Keine weitere Versalzung der Weser – Grenzwert bei Boffzen einhalten!

Wie Presseberichte zeigen, will das Unternehmen K+S aus wirtschaftlichen Gründen doch wieder mehr Salzabfälle in die Werra einleiten als 2016 auf der Umweltministerkonferenz der Weseranrainer einstimmig vereinbart. Das würde alle Bemühungen der Weseranrainer der letzten Jahre für eine Verbesserung der ökologischen Situation an unserer Weser zunichtemachen.
Zum Schutz unserer Weser sollte sich daher der Bürgermeister der Stadt Rinteln gestärkt durch eine Resolution des Stadtrates gegenüber dem Regierungspräsidium Kassel negativ zum dortigen Antrag aussprechen.

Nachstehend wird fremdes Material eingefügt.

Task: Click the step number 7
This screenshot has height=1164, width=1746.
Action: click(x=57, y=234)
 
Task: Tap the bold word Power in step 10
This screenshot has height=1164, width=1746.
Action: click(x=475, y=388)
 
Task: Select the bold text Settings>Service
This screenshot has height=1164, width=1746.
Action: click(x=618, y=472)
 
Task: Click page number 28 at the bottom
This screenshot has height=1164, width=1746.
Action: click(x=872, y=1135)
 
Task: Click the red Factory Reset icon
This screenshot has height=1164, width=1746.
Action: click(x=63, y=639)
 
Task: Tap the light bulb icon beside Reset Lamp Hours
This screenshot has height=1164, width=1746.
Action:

Wir brauchen die Weser und die Weser braucht unsere Hilfe.

Unser Antrag im Wortlaut:

Der Rat der Stadt Rinteln beschließt folgende Resolution:
Keine weitere Versalzung der Weser – Grenzwert bei Boffzen einhalten!

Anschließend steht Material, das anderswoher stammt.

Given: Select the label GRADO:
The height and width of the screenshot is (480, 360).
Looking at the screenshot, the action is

Die Stadt Rinteln wendet sich zum Schutz unserer Weser entschieden gegen den aktuellen Antrag des Kaliunternehmens K+S für eine höhere Salzeinleitung in die Werra und damit in die Weser.

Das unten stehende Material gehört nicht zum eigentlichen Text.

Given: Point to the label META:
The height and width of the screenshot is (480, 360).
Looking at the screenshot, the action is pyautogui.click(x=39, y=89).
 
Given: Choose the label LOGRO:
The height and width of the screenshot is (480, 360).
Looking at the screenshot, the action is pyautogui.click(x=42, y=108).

Das Unternehmen K+S wird aufgefordert, nicht mehr wie in der Vergangenheit Unmengen an Salzlauge in die Werra und die Weser einzuleiten, sondern seine Produktionsabfälle ordnungsgemäß zu entsorgen.
In der Stadt Rinteln sind Fischerei, Landwirtschaft, Tourismus, Naturschutz, Wasserversorgung, Gesundheit und Schifffahrt von der seit Jahrzehnten hohen Salzeinleitung negativ betroffen.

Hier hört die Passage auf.